Supplied records START

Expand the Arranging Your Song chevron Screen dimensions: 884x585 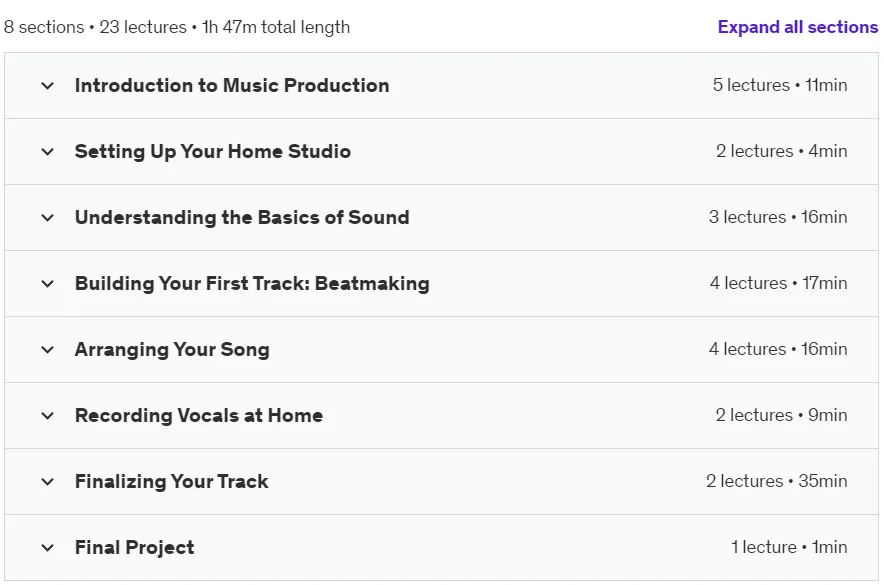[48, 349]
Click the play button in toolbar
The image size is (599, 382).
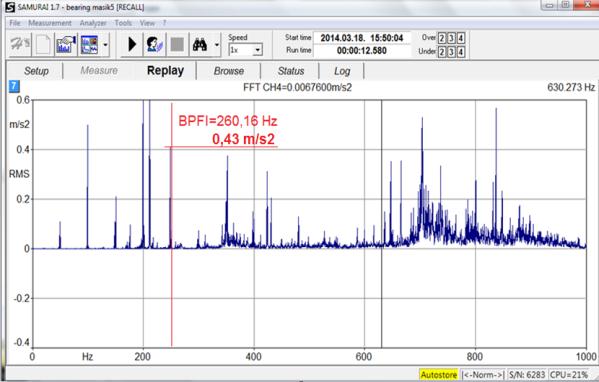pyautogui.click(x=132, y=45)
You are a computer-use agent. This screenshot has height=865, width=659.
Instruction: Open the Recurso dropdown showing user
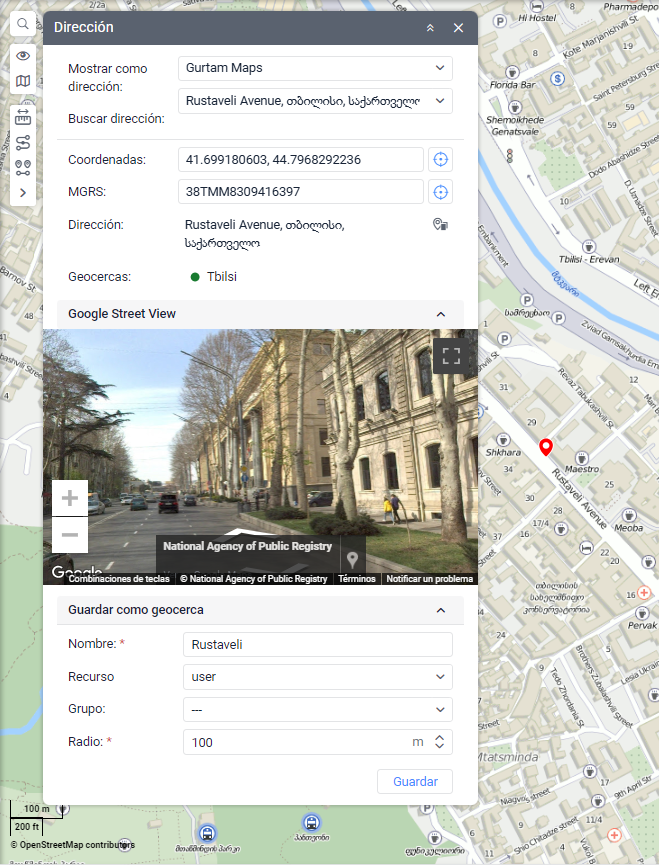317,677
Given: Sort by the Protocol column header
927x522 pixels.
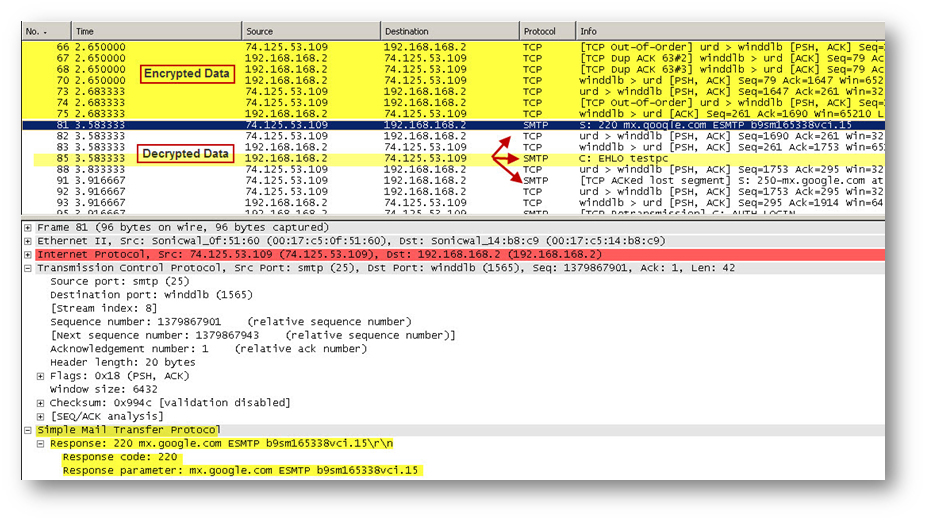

Supplied records END

Goal of the exercise: Your answer must be the lines from the one containing "Instruction: Open the" through the last line of the records, copied exactly, with no pictures.

Task result:
Instruction: Open the Recurso dropdown showing user
317,677
Given: Sort by the Protocol column header
927x522 pixels.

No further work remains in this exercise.